• REQUIRED TASKS:
A - In the opinion on Mr Landra's pension rights, on what date did he become an official in the service of the Commission?
B - Retype the opinion on Mr Landra's pension rights from "In accordance with" to "general Community retirement scheme.".
C - Pick up the opinion on Mr Landra's pension rights after its last sentence and carry it forward.

DELIVERED ON 4 MARCH 1971 (*1)

Mr President,

Members of the Court,

Mr Landra entered the service of the ECSC in Luxembourg on 4 October 1965 as a member of the auxiliary staff.

In accordance with one of the options provided for in Article 70 of the text governing auxiliary staff, he was affiliated to a Luxembourg social security organization: The Caisse de pension des employés privés (Pension fund for employees in the private sector).

On 1 October 1968 he became an official in the service of the Commission.

As from that date, therefore, he was governed by the provisions of the general Community retirement scheme.

However, the question remained in what way the pension rights which the applicant was able to acquire before his appointment as an official were to be taken into account.

In this respect the pension scheme of the Communities provides for two different systems:

that provided for by Article 3 (c) of the retirement scheme referred to in Annex Vin to the Staff Regulations is the simplest and the most favourable to officials. It is a system of validation which is recognized by all the national legislatures and which consists in regarding, for the purposes of the calculation of an official's pension rights, certain of the services rendered by him—which do not normally give rise to a right to a pension—as services which do give rise to such a right;

the second, which is in general less favourable to officials, is provided for by Article 11 of the same regulation on pensions. It is a system of coordination of the various social security schemes with the retirement schemes. It consists in requesting the official to require the fund to which he was previously affiliated to pay either the actuarial equivalent of his pension rights or the sums which could be repaid to him, and then converting this sum into years of pensionable service on the basis of the actuarial equivalent under the Community retirement scheme.

• SUPPLIED DATA:
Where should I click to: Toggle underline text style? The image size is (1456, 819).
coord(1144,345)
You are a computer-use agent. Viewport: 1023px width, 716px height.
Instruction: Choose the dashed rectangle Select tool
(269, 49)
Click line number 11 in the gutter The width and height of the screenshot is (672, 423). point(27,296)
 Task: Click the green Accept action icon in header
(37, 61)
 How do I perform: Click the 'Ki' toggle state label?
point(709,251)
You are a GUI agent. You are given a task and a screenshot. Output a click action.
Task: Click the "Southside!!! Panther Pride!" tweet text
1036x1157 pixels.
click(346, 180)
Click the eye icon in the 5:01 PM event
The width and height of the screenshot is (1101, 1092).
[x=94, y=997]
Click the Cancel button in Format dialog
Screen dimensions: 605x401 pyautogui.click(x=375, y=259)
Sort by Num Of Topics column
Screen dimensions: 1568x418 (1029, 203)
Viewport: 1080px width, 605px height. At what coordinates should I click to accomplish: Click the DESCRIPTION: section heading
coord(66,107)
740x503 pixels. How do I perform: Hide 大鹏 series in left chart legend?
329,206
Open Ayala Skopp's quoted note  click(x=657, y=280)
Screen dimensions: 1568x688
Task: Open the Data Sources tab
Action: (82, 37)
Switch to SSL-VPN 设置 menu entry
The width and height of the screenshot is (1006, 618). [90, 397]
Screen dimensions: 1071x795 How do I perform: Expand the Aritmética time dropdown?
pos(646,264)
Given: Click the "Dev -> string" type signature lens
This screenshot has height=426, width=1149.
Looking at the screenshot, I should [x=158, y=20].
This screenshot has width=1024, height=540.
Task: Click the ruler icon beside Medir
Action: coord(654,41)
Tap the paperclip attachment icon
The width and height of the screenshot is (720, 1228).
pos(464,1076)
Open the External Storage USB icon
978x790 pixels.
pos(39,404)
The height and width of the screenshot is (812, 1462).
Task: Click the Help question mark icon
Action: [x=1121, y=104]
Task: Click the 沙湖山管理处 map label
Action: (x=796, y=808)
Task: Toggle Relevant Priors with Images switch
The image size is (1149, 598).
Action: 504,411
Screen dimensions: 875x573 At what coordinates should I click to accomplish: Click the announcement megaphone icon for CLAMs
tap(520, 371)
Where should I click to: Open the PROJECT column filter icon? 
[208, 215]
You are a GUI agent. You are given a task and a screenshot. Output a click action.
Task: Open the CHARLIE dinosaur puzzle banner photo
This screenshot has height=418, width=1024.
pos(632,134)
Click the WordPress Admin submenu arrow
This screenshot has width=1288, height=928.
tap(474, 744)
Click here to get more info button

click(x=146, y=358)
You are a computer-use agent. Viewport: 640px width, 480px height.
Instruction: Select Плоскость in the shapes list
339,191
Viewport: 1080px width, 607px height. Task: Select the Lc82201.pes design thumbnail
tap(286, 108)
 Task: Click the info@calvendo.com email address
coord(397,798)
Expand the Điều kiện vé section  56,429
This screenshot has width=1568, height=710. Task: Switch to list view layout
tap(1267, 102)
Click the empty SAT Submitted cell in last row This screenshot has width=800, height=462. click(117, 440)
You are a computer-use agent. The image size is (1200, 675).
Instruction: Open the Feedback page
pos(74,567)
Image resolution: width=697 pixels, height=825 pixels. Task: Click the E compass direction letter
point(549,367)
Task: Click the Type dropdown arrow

• RESULTS OF THE TASKS:
A - 1 October 1968

B -
In accordance with one of the options provided for in Article 70 of the text governing auxiliary staff, he was affiliated to a Luxembourg social security organization: The Caisse de pension des employés privés (Pension fund for employees in the private sector).

On 1 October 1968 he became an official in the service of the Commission.

As from that date, therefore, he was governed by the provisions of the general Community retirement scheme.

C -
In order to understand this scheme better let me take an example which is arbitrary but which I consider to be fully capable of showing its scope.

Let us suppose that the actuarial equivalent or the sums repaid in respect of ten years of contribution to a social security fund is 100000 francs.

A newly-recruited official will pay this 100000 francs to the Community but, if in the retirement scheme of the Community 100000 francs only represents the actuarial equivalent of six years of service, he will only be credited with six years of pensionable service although he has previously contributed for ten years to the social security fund.

The applicant maintains that the system of validation provided for in Article 3 (c) of the retirement scheme alone is applicable to him.

For this, he puts forward three submissions:

The text itself of the provision referred to;

the parallel between this provision and Article 11 of the pension rules;

finally, the parallel between this provision and Article 48 of the same rules, as well as its compatibility with the general principles of the law governing the public service.

In my opinion, members of the Court, none of these submissions is founded, although this action reveals certain imperfections in the present retirement pensions scheme.

Although this article provides for the taking into account of periods of service accomplished for the benefit of the Community ‘in any other capacity’ than that of established official, the same provision specifies that this taking into account can only take place in accordance with the Conditions of Employment of Other Servants of the Communities.

However, if we refer to the text which follows Annex VIII to the Staff Regulations of Officials and which fixes the Conditions of Employment of the various servants who are not officials, in particular, the auxiliary staff, we can see that the taking into account of periods of service is only provided for in relation to temporary staff and is excluded as regards the other categories of servants referred to by this text, that is, auxiliary staff, local staff, etc.

The least that can be said is, therefore, that when compared with the texts applying to the auxiliary staff, it is clear that not only does the text of Article 3 not entitle Mr Landra to have his periods of service as an auxiliary servant taken into account but it also appears to be intended to prohibit this being done.

However, and this is his second submission, Mr Landra maintains that the provisions of Article 3 must be interpreted by comparing them with the provisions of Article 11 on the coordination of the Community and national social security schemes: it is this Article 11 that the administration wishes to apply to him.

Mr Landra maintains that his case does not fall within the scope of Article 11 of the provisions on pensions and that therefore he is entitled to have the provisions of Article 3 (c) applied in his favour.

I consider the premises of this argument to be fully justified.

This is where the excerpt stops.